=== What you need to do ===
Look for "Deporte" in the records and copy every line that has it.

Collected data entries:
= = = = =

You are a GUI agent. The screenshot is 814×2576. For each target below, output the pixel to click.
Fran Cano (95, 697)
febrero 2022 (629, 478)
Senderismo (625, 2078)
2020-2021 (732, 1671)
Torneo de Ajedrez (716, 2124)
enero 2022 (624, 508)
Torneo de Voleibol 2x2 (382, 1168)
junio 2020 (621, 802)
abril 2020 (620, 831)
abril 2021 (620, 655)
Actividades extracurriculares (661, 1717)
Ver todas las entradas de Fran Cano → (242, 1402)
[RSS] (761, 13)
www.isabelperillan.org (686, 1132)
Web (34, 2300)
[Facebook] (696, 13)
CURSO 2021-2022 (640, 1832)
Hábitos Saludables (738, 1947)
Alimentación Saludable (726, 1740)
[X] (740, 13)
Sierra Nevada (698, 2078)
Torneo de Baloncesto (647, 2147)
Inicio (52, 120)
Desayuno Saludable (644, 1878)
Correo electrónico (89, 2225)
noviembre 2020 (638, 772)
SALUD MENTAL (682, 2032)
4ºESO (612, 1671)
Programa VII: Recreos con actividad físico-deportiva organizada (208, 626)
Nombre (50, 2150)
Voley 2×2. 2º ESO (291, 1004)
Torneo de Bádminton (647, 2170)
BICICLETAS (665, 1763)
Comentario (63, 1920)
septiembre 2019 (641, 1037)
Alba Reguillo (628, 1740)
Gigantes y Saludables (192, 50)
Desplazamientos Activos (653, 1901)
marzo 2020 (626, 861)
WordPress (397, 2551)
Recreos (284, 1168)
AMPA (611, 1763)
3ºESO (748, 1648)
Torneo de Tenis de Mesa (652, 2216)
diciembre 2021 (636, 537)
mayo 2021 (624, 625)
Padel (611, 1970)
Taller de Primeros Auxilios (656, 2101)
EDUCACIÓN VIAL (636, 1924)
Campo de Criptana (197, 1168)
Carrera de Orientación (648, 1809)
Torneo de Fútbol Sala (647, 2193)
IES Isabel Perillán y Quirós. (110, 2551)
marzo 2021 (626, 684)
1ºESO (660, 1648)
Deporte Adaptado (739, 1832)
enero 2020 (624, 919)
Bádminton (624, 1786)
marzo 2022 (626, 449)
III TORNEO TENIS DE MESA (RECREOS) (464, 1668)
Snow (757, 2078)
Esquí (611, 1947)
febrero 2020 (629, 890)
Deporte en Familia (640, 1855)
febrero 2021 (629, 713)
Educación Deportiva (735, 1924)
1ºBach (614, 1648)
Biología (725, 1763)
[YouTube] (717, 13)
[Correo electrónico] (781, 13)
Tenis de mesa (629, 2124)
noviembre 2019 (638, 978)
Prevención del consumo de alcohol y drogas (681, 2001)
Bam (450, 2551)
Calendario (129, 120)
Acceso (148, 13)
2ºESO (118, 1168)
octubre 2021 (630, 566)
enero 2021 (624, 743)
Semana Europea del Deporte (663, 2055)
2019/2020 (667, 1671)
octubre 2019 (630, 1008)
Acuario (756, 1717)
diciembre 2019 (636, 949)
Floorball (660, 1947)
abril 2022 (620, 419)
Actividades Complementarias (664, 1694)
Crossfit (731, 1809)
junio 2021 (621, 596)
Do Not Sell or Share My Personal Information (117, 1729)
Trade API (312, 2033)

= = = = =

=== Exercise answer ===
Deporte Adaptado (739, 1832)
Deporte en Familia (640, 1855)
Semana Europea del Deporte (663, 2055)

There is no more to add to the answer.